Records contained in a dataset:
>> Begin

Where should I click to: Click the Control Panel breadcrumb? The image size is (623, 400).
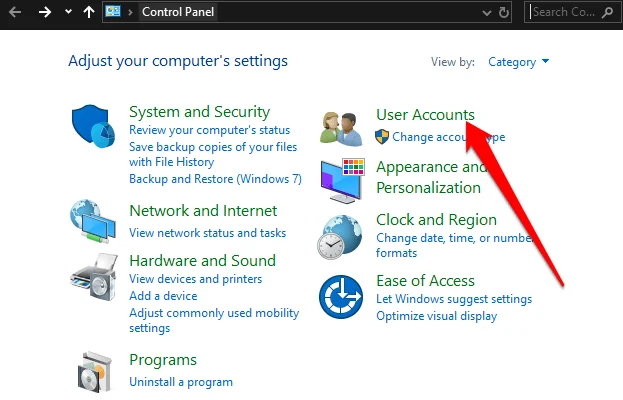(x=178, y=12)
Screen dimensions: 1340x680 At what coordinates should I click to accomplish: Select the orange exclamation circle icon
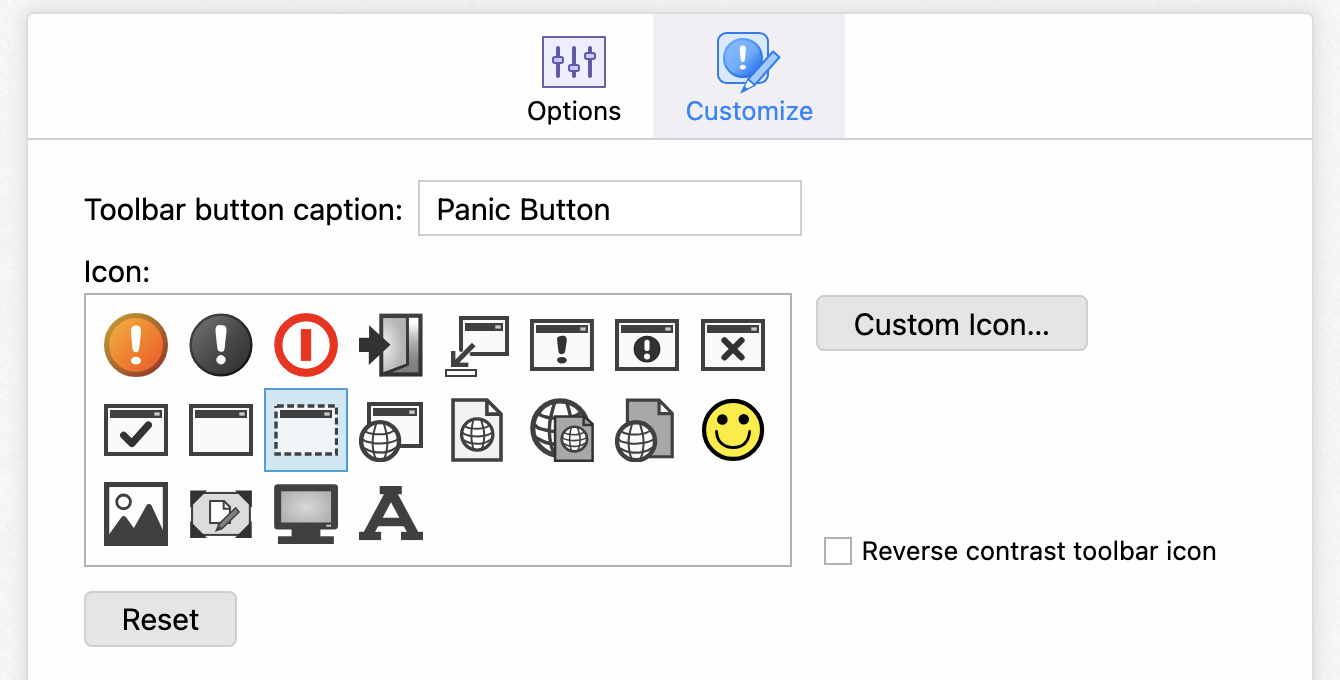coord(136,344)
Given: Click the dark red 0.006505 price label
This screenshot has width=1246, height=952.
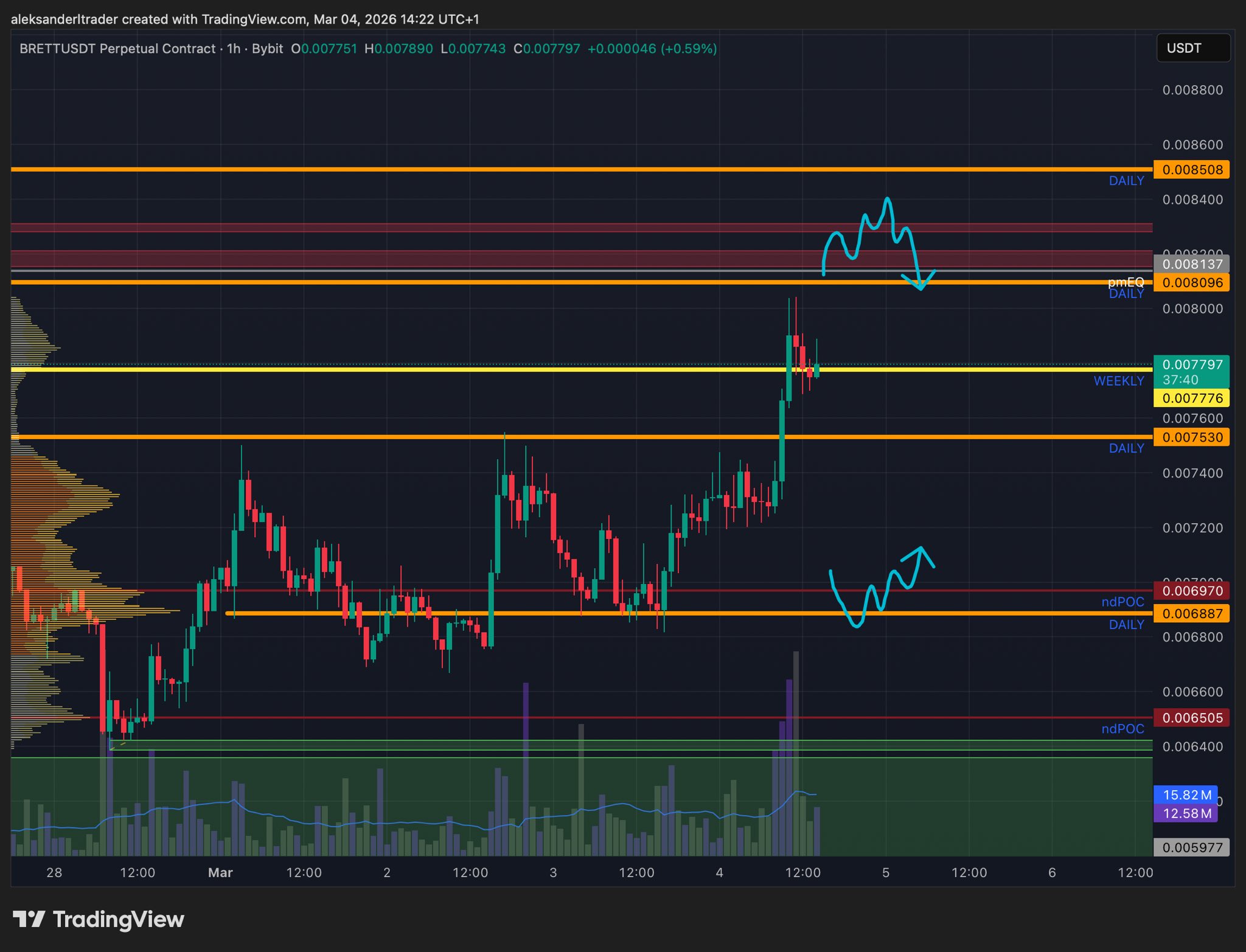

>> End

Write out every row above word for word, leaving out the pictures.

Expected output:
Where should I click to: Click the Control Panel breadcrumb? The image size is (623, 400).
(x=178, y=12)
Screen dimensions: 1340x680 At what coordinates should I click to accomplish: Select the orange exclamation circle icon
coord(136,344)
Given: Click the dark red 0.006505 price label
This screenshot has width=1246, height=952.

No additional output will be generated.